Les gouvernements du Canada, de l'Alberta et de la Saskatchewan ont longtemps fait pression sur l'administration américaine pour qu'elle accepte que 1 897 km de tuyaux soient installés sous ses terres afin d'y transporter du pétrole canadien.
Toutefois, les efforts de séduction de la part des Canadiens n'ont pas réussi à convaincre Barack Obama, dont le mandat se termine en janvier 2017, que ce projet méritait d'être concrétisé. Le président américain a maintes fois affiché ses réticences face à Keystone XL. Il a même déjà affirmé que le pétrole extrait au Canada était « exceptionnellement sale ».

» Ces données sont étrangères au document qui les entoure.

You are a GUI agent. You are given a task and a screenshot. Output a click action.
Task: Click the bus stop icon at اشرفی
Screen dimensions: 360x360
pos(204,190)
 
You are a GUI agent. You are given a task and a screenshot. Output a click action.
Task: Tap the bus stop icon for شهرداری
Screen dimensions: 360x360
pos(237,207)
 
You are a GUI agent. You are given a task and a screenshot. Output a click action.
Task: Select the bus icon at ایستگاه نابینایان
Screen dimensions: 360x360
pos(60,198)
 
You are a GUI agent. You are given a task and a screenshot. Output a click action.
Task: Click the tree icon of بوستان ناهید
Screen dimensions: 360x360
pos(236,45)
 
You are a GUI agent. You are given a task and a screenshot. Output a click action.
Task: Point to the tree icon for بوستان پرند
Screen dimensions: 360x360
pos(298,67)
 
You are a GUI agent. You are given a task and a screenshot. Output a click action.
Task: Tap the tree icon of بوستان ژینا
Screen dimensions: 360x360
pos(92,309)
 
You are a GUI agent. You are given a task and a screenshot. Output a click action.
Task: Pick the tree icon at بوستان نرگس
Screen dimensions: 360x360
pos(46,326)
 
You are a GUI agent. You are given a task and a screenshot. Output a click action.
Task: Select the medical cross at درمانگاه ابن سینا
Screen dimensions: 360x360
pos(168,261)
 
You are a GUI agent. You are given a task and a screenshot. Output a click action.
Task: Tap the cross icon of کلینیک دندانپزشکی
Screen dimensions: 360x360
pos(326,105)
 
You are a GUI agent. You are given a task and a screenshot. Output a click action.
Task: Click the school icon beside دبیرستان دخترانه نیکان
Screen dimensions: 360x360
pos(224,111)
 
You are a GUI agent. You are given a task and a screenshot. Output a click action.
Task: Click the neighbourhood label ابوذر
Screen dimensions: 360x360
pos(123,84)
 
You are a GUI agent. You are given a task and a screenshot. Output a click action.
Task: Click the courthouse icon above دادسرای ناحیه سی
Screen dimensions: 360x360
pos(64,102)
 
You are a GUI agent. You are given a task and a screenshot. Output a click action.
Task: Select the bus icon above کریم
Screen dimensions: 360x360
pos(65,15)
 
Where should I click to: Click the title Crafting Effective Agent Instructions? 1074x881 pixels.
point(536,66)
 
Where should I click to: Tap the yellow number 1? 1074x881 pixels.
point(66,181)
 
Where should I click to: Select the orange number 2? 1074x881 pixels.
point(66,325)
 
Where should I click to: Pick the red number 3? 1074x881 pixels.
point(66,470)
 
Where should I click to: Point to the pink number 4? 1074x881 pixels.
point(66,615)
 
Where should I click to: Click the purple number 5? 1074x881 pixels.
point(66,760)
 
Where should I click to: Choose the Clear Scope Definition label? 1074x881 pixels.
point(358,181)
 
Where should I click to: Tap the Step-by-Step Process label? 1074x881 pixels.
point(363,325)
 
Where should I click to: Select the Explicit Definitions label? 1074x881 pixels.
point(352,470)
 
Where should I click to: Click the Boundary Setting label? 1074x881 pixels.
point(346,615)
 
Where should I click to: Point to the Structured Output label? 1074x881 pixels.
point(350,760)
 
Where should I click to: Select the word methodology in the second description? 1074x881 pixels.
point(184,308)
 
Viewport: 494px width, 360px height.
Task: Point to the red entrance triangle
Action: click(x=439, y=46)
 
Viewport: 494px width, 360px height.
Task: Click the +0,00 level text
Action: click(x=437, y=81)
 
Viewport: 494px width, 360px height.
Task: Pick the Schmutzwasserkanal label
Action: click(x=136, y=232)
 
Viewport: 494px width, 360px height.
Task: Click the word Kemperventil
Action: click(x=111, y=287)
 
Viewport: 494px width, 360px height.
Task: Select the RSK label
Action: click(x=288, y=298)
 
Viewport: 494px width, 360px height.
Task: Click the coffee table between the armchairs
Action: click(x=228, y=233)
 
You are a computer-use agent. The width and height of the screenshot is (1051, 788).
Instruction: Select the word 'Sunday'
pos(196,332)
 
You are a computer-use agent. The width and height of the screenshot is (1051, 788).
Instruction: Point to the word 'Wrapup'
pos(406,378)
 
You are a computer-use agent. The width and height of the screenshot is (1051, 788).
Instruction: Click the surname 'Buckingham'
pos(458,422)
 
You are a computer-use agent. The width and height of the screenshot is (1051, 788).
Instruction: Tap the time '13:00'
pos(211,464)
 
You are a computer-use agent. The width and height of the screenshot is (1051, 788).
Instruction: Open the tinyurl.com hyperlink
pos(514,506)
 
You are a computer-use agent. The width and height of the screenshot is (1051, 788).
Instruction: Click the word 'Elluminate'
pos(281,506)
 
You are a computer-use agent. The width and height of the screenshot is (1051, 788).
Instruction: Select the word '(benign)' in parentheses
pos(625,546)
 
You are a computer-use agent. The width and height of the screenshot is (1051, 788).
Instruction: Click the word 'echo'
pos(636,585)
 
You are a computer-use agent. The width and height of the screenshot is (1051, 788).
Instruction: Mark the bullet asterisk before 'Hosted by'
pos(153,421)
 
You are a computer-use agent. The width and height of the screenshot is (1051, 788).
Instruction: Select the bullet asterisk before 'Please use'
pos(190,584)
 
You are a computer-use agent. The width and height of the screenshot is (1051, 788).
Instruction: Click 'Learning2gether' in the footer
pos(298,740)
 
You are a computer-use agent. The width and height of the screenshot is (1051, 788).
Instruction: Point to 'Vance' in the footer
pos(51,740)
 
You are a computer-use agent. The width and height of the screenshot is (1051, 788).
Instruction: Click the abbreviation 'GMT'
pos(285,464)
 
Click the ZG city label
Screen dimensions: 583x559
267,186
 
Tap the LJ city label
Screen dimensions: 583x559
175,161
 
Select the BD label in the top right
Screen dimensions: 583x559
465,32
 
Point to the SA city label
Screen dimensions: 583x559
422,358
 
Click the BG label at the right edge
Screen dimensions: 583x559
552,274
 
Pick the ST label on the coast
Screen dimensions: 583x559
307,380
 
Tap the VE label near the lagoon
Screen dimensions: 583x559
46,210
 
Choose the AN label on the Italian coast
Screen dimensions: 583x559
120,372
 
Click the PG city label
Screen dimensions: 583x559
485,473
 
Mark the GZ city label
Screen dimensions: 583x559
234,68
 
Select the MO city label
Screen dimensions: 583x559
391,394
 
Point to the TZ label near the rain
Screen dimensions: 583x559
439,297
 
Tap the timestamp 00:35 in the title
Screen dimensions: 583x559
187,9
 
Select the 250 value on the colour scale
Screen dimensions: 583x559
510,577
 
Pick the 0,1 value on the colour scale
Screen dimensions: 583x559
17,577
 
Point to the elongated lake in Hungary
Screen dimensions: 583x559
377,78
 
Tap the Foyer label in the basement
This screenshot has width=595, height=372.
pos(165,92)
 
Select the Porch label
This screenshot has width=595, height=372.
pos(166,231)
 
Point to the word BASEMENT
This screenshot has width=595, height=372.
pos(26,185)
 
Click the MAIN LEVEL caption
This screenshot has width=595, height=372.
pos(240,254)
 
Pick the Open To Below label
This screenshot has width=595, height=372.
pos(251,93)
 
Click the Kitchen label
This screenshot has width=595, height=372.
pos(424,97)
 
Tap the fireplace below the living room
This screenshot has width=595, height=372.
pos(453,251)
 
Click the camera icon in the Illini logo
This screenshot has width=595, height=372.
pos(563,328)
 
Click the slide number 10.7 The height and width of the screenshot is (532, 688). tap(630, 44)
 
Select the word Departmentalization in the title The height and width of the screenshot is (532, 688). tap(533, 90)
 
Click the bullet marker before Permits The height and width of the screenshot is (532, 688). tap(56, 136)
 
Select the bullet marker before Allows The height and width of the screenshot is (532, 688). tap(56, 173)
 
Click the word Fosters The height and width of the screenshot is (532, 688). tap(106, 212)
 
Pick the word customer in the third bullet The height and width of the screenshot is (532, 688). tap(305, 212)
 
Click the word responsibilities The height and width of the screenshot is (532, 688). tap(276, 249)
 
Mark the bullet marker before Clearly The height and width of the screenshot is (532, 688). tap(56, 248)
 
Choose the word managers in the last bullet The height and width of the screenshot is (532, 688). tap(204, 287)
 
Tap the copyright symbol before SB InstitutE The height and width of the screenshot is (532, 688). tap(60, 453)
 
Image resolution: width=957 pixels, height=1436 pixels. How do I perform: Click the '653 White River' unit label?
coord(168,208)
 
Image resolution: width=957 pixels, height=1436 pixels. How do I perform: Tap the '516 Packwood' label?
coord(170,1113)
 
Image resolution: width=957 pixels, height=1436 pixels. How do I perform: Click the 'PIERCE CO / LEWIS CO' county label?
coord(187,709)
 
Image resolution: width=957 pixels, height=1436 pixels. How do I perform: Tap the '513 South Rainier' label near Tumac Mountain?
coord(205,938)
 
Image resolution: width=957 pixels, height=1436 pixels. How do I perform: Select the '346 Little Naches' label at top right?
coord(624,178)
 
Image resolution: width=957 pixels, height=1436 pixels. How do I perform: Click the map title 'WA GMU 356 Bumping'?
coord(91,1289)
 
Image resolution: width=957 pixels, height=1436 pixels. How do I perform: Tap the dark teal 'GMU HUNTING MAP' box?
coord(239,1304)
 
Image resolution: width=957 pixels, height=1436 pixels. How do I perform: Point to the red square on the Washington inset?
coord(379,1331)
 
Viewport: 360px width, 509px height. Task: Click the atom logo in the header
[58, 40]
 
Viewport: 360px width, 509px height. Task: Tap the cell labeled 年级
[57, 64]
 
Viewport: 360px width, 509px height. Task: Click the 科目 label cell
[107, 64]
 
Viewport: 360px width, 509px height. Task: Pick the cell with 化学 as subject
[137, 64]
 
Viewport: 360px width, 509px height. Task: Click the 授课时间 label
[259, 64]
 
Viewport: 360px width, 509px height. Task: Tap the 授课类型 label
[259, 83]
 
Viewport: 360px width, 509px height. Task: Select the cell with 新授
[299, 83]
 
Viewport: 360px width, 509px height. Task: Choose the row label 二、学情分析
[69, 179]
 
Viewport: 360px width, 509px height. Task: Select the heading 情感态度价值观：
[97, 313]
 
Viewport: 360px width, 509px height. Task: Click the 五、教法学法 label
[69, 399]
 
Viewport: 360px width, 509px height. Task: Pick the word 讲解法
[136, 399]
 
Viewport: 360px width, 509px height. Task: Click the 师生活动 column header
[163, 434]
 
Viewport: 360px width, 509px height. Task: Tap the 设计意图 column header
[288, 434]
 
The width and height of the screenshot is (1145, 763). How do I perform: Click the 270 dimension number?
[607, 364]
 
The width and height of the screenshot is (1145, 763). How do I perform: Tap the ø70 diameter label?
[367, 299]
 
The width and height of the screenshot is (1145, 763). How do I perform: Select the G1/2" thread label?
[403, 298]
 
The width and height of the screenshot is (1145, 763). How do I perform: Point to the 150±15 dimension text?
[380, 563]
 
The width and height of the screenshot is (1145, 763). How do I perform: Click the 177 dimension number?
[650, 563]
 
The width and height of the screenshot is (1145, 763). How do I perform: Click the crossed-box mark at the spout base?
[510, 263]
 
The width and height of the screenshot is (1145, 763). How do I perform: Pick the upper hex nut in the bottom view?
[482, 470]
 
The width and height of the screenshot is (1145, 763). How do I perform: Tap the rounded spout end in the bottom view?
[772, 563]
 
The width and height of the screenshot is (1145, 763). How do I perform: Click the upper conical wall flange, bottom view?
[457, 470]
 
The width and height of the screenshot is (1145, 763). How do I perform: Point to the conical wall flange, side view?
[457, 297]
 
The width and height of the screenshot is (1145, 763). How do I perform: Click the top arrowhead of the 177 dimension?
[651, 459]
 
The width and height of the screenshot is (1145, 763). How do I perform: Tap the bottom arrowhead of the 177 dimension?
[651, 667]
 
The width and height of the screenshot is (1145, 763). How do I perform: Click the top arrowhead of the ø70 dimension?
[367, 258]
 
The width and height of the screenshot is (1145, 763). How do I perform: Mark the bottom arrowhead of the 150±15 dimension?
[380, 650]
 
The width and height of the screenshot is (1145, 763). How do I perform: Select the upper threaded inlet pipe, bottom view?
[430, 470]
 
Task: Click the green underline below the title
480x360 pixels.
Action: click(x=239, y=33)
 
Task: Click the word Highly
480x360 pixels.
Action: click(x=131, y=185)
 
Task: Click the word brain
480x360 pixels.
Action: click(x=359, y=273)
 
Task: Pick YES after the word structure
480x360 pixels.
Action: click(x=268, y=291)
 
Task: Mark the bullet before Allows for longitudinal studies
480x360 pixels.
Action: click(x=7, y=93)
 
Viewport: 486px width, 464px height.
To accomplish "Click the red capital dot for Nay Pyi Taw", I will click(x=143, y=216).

Sa potentielle successeure, la démocrate Hillary Clinton, a elle aussi annoncé son opposition au projet en septembre 2015. Celle qui sollicite l'investiture démocrate pour l'élection présidentielle de novembre 2016 aux États-Unis voit Keystone XL comme un projet qui va à l'encontre du travail effectué pour lutter contre les changements climatiques.
Ce n'est donc pas une très grande surprise si les Américains bloquent aujourd'hui Keystone XL, d'autant plus que plusieurs voix se sont élevées au cours des derniers mois, au Canada comme aux États-Unis, pour anticiper cette décision. Un sénateur américain, de même que des personnes impliquées dans le projet de TransCanada, craignait cette réponse depuis quelques semaines. Même les espoirs de l'ex-premier ministre Stephen Harper, fervent défenseur du pipeline, semblaient s'être estompés à l'été 2015 où il avait laissé croire que les délais dans la prise de décision à Washington étaient de mauvais augure.
Une gifle au visage pour l'Alberta
Depuis les tout débuts du projet, l'Alberta, jusqu'au printemps 2015 gouvernée par les progressistes-conservateurs, misait beaucoup sur Keystone XL pour permettre à ses produits pétroliers de s'exporter plus aisément.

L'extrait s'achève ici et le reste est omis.